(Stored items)
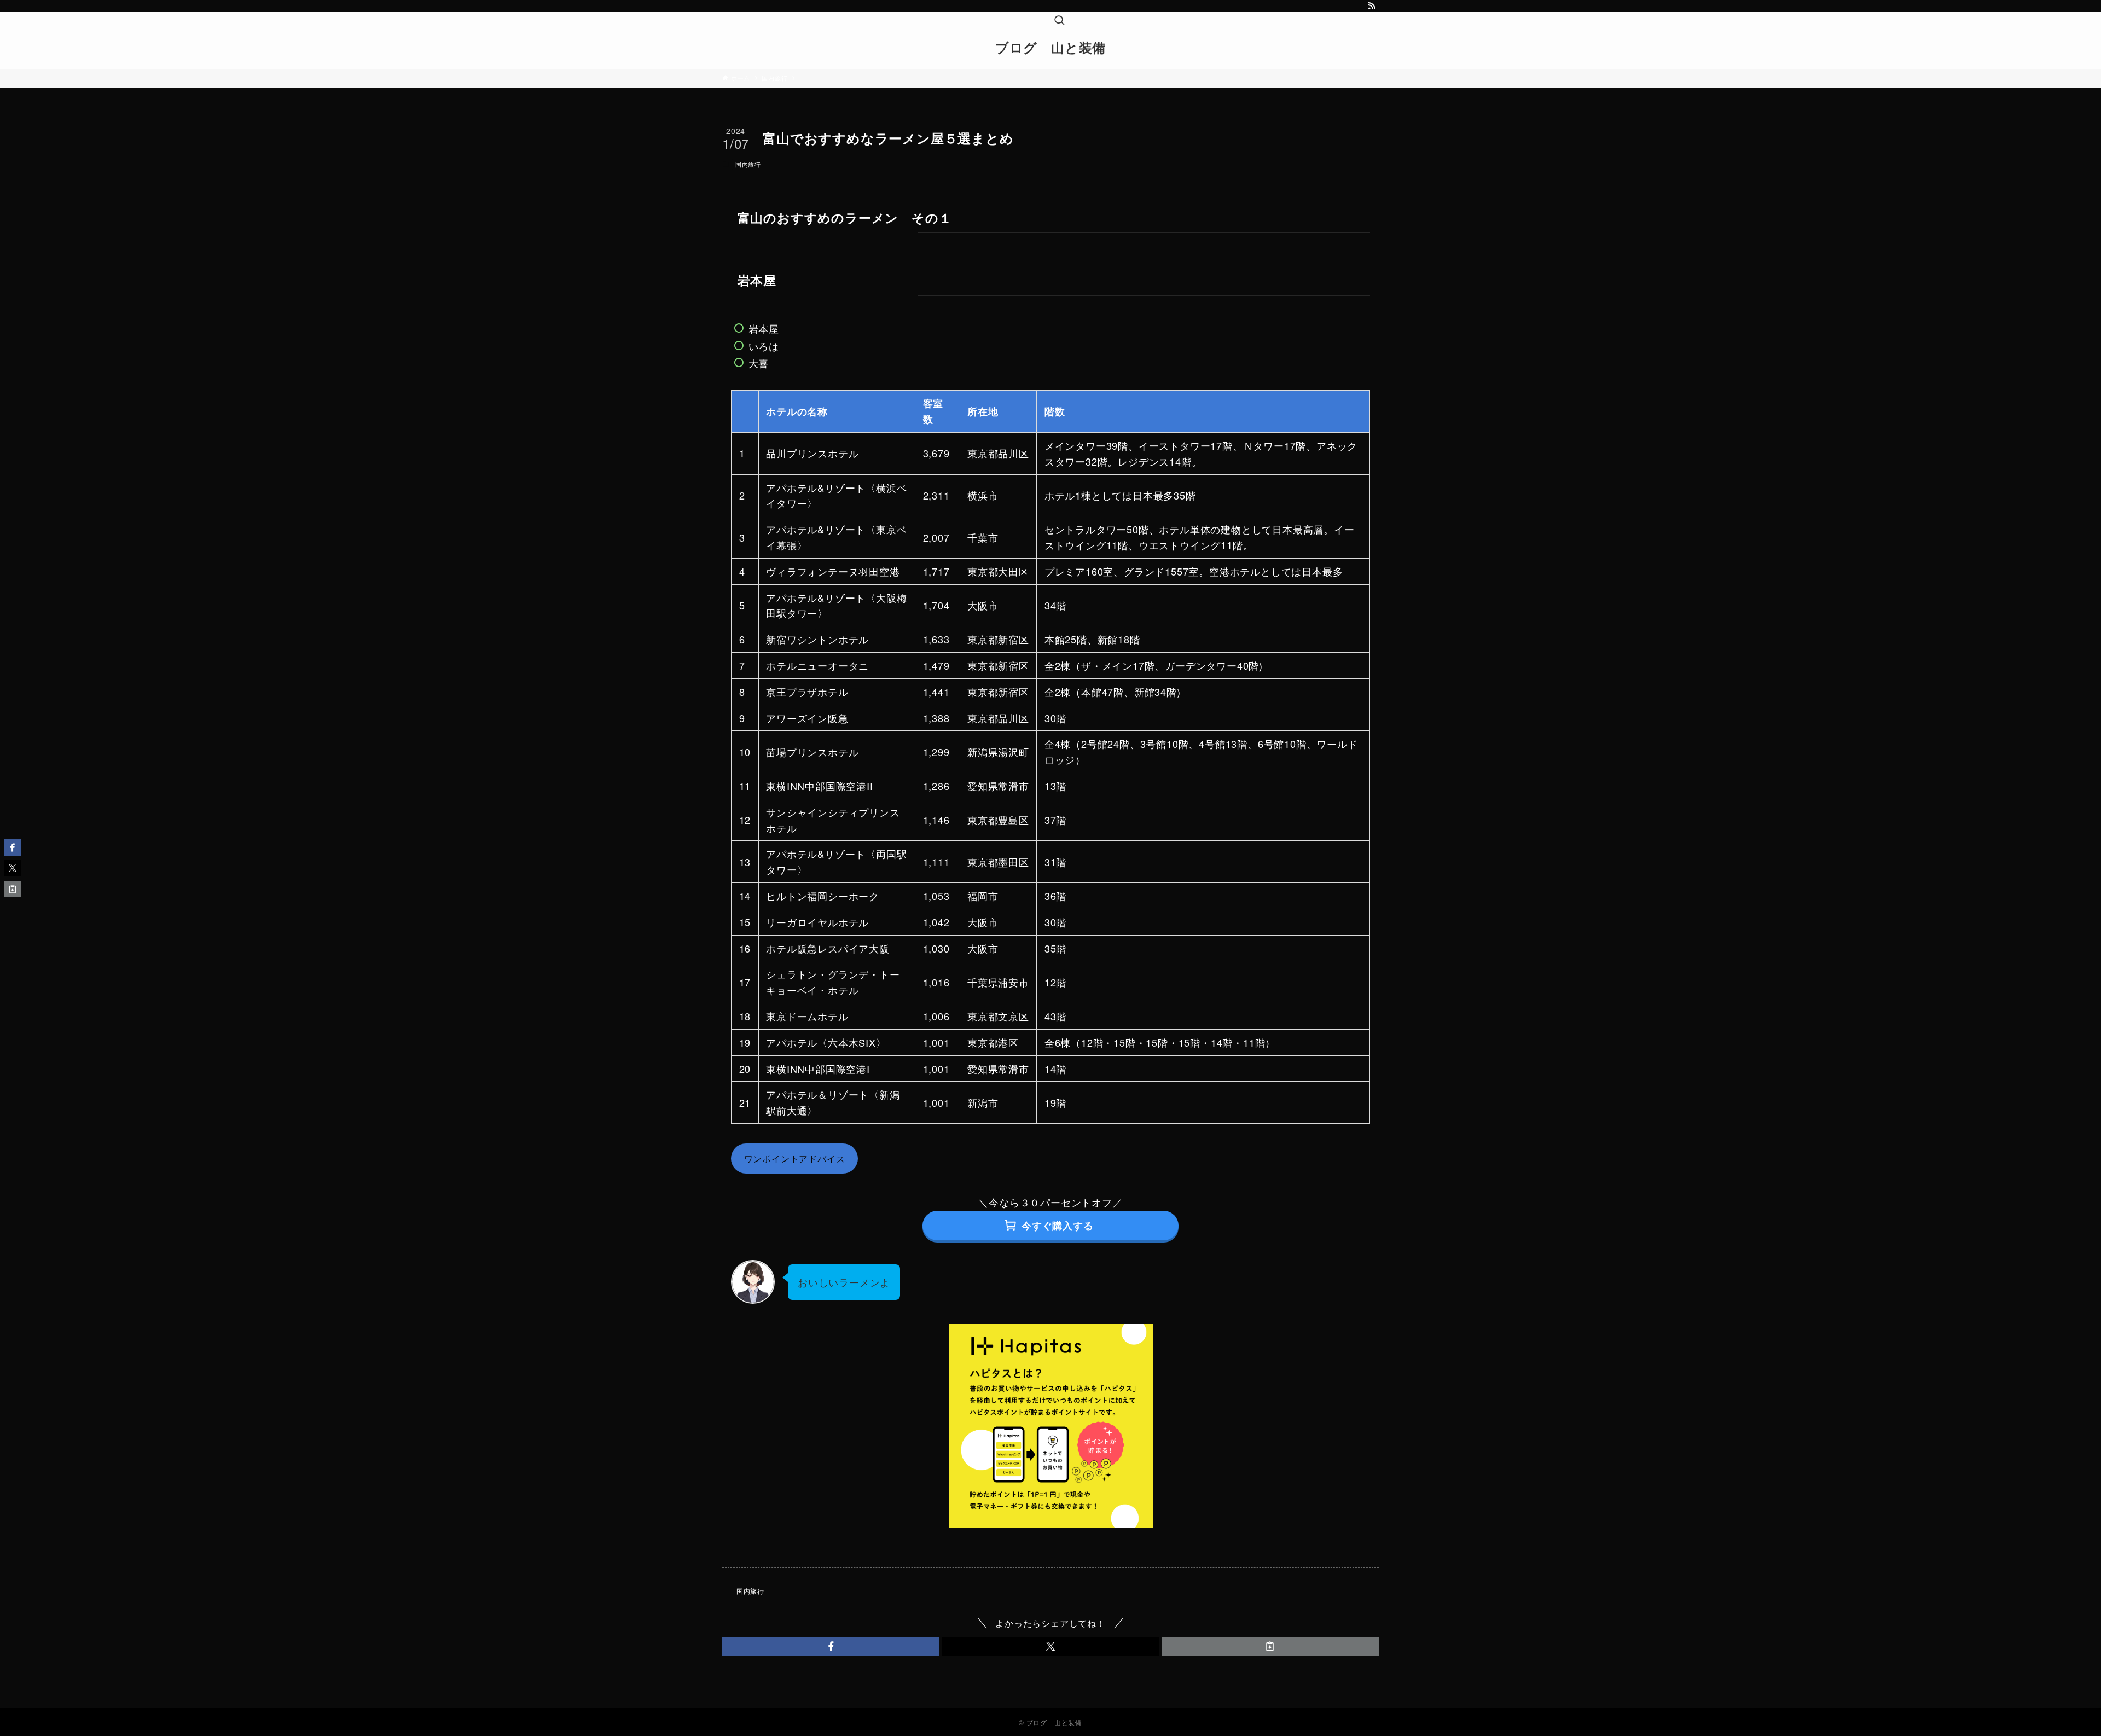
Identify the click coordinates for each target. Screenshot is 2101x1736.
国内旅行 (748, 164)
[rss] (1372, 6)
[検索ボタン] (1059, 21)
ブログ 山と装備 (1050, 47)
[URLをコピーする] (1270, 1646)
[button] (830, 1646)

### Problem statement:
Each entry should be set down exactly, pictures excluded.

### Written reply:
Identify the click coordinates for each target. Screenshot is 2101x1736.
国内旅行 (748, 164)
[rss] (1372, 6)
[検索ボタン] (1059, 21)
ブログ 山と装備 (1050, 47)
[URLをコピーする] (1270, 1646)
[button] (830, 1646)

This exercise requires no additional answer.